Wednesday, September 26, 2007

Role of IT - information technolgy - in next-gen companies

Judging from Toyota and "lean" processes, what is the appropriate role of information technology ("computers and networks") in the next-generation company?

If we assume that what we're building is, essentially, a massively-parallel connnectionist computing engine (consciousness) out of people and technology, we get the suggestion that the key roles are:
transparent communication at successively larger scales
coherence-building at successively larger scales, and
transparent interactions - ("phase-lock loops") across the components of the system.

Yes, computers will still be required for tracking the trillions of details needed to run a large company today, but that is, in Peter Senge's words "detail complexity." There's a huge amount of it, but it is, relatively, simplistic in nature aside from the amount of it. Enterprise computing knows how to do that, at least in theory.

What we are looking for in the next-gen company is the thing that ties it all together, that supports the feedback loops that maintain coherence and build integrity, the same way the circulating thoughts in the brain slowly emerge an "image" out of billions of "nerve impulses" from the retina.

This is "Technology-mediated collaboration" and more, so I'll call it "technology-mediated coherence." It is what allows "aperture synthesis" in large radio telescope arrays to act as if they are a single huge individual and the gaps "don't exist."

This is pretty much what the Institute of Medicine was recommending when it urged a focus on "microsystems" recently (see prior posts on "microsystems"). The point is that a small team (5-25 people) is capable of being "self-managing" if they can simply be given the power to do so by having access to information about what their own outcomes are. This information does not need to be packaged and interpreted at successively higher levels of management and then repackaged and distributed back to them a month later as "feedback." In fact, that doesn't help much. What really helps is speed. What helps is if they can see, today at 2 PM, how they have been doing collectively, up through, say noon. They can learn to make sense of the details, and don't need "management" to try to do that for them.

In fact, given the fractal density of reality, and the successive over-simplifications required to get data into a "management report", it is a certainty that we have something far worse than the game "telephone". What will come back down the line from upper management will bear little resemblance to what went up, breeding distrust and anger on both sides.

So the role of next-gen IT is to grab hold of the 'WEB 2" technology, that allows bidirectional websites to be both read and written by people, and that includes weblogs, wikis, and "social software" that encourages interaction and cooperation, including, gasp, "gossip."

This is the stuff that, in the right climate and context, can be converted into "social capital" and converging understanding by each employee as to what everyone else is doing and why.

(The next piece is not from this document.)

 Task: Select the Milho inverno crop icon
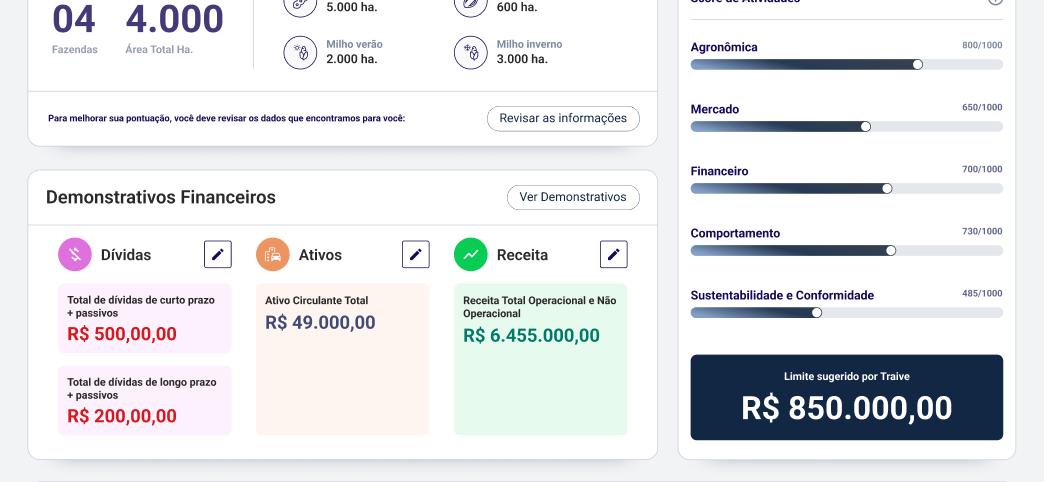click(x=471, y=53)
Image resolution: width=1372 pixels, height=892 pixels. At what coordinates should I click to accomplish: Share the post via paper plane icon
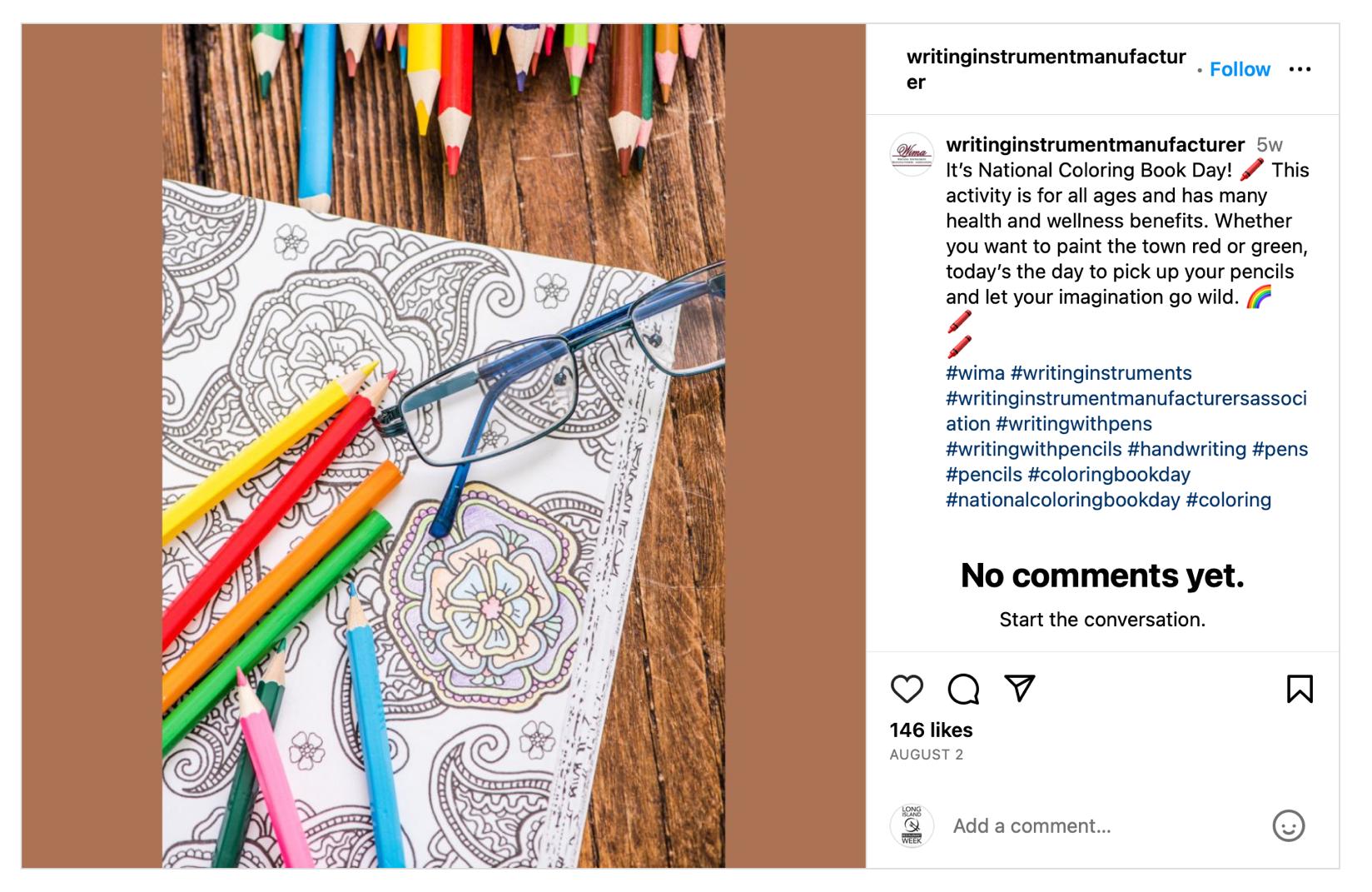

Where there can be dashboards, they should best be very close, in both space and time, to the decision-making actors. Lag times are incredibly dangerous, and are the source of instability in feedback systems. (Imagine trying to drive a car with a high-resolution TV screen instead of a windshield, with a fantastically clear picture of what was outside the car 15 minutes ago. )

A relevant quote from Liker's "The Toyota Way" is this (page 94) where he is talking about the problems with large batches and the delays that go with such batches:
"...there are probably weeks of work in process between operations and it
can take weeks or even months from the time a defect is caused until the time it
is discovered. By then the trail of cause and effect is cold, making it nearly
impossible to track down and identify why the defect occurred.
The hugely complex computation of making sense of such data is what human brains and visual systems are built for, and tuned for, and that machines costing a billion dollars cannot replace yet. Just give people a VIEW into what is happening as a result of what they are doing, and they will, by a miracle of connectionist distributed neural-networks, figure out what's affecting what faster than a room full of analysts with supercomputers - in most cases.

That's the role that computation needs to look at - is close-to-real-time feedback in a highly visual form to the workers of the outcome of the work currently being done. (This is a step-up from Lean manufacturing visual signal system which is a signal to management that something is amiss.)

The "swarm" is capable, like any good sports team, of making sense of "the play" long before the pundits have had a chance to replay the video 8 times and "analyze" it. Yes, there is a role for longer-term, more distant view that adds value.

But what there is NOT is a way to replace real-time feedback and visibility with ANY kind of delayed information summary. All the bases must be covered, and long-term impacts and global impacts will not be instantly visible to local workers -- but they have to be able to see what their own hands are doing or they'll be operating blind. "Dashboards" with 1-month delays on them cannot cover that gap. Too much of the information is stale by the time it arrives. Both are needed. Local feedback for local news, and successively more digested, more global feedback for successively larger and more slowly varying views.